Care minister Helen Whately has repeated official warnings that booking a trip abroad would be ‘premature’.

But top scientists yesterday backed allowing foreign holidays this summer.

Carl Heneghan, a professor of evidence-based medicine at Oxford University, said: ‘We were allowing people to go on holiday last summer, without any testing programme, and now we have got the vaccination programme and the testing programme. Given that, you have to ask the question, ‘What will it take if that’s not sufficient?’

Professor Robert Dingwall, who sits on the Government’s scientific advisory group Nervtag, added: ‘We should have been able to complete the two rounds of vaccinations for the over-50s and clinically vulnerable by the end of April, early May.

‘Add on a couple of weeks for these things to take effect and you wouldn’t really have much of a case for going beyond the end of May [for extending the travel ban].’

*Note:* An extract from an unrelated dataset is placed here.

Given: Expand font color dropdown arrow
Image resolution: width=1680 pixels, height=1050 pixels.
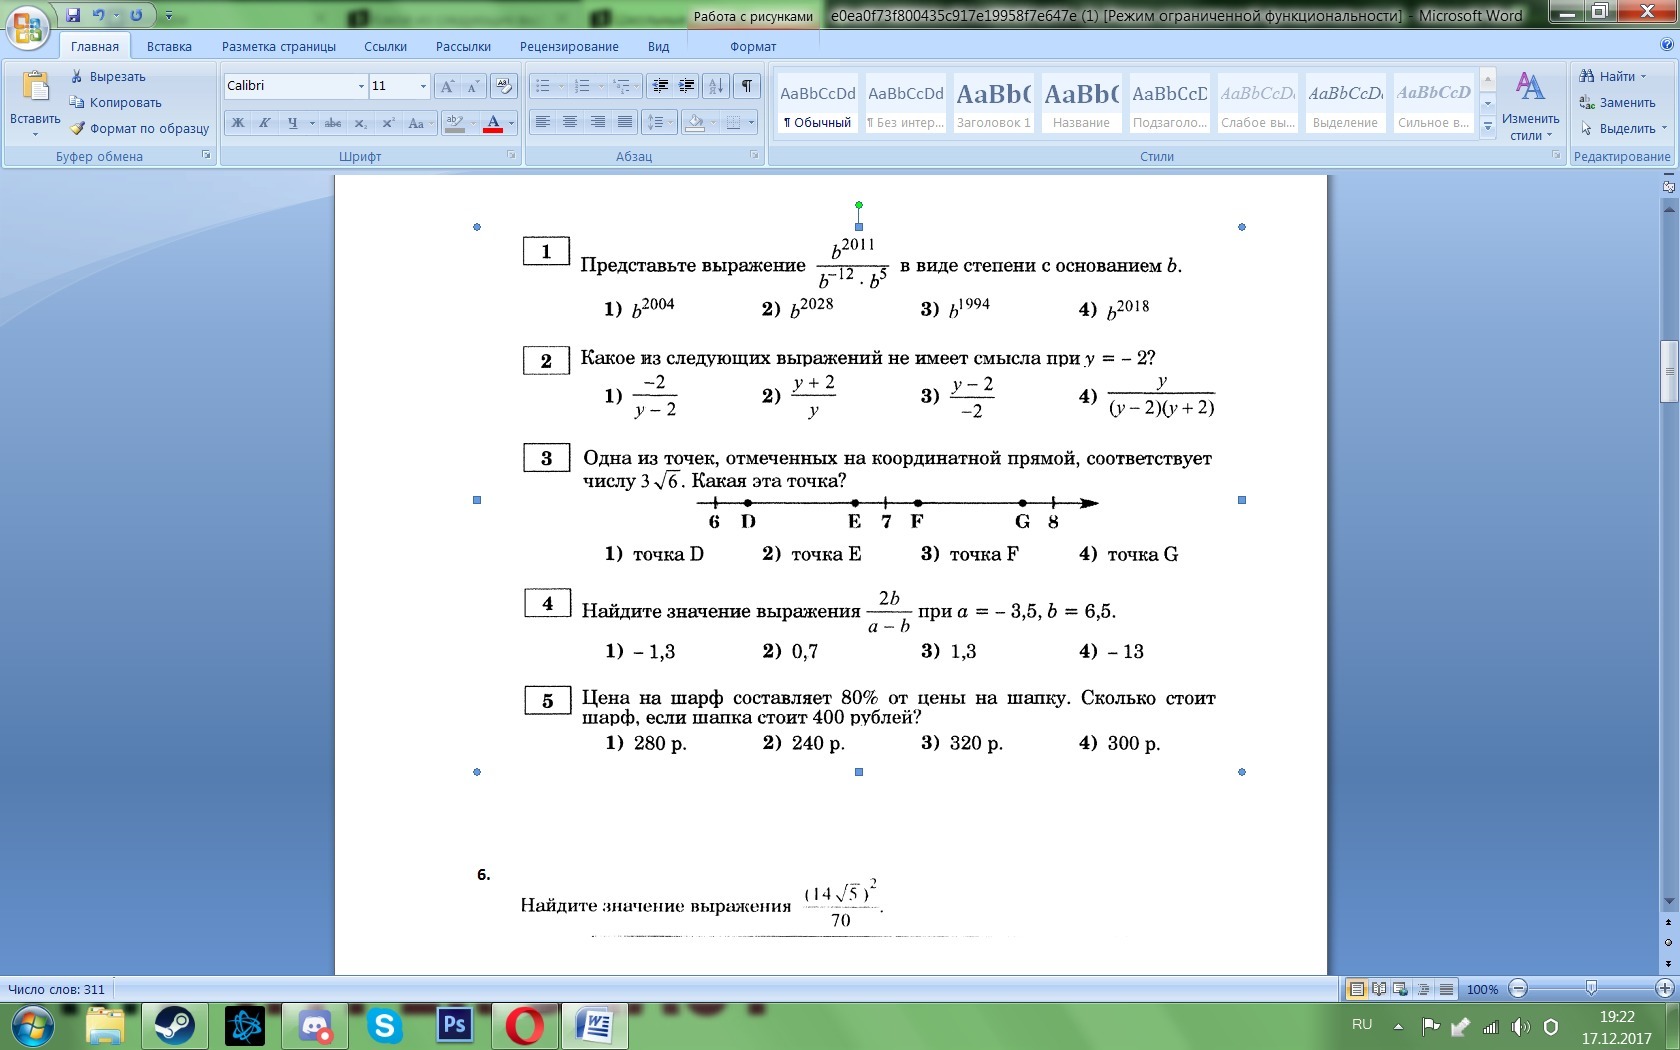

However, given the picture in Europe it appears increasingly likely that foreign holidays will be delayed until at least June 21, the same day the Government plans to remove all domestic restrictions.

The slow rollout of the vaccination programme in Europe means most countries popular with Britons are unlikely to be declared ‘green’ until late summer. This would make foreign trips impossible for most holidaymakers because of the ten days of quarantine.

Putting France on the red list will mean returning British nationals are forced to isolate in an approved hotel at their own expense.

Non-British residents will be banned from entering and direct flights will also cease. Exemptions would be made for hauliers to protect trade.

Health minister Lord Bethell of Romford yesterday told peers: ‘The possibility is that we will have to red-list all of our European neighbours. But that would be done with huge regret because we are a trading nation.’

Thirty-five countries are on the red list, including the whole of South America, southern Africa, the United Arab Emirates and Qatar. Portugal was on the list but was removed last week.

The ban on foreign holidays was implicit because leisure trips abroad were not one of the reasons allowed for leaving the house.

But, from Monday it will be officially placed in law at the same time as the ‘stay at home’ message is lifted.

The foreign travel ban does not apply to those going to the common travel area of the Channel Islands, Isle of Man and the Republic of Ireland.

Exemptions apply to those needing to travel for work, study, for legal obligations or to vote. Births, weddings and visiting a dying relative or close friend also qualify.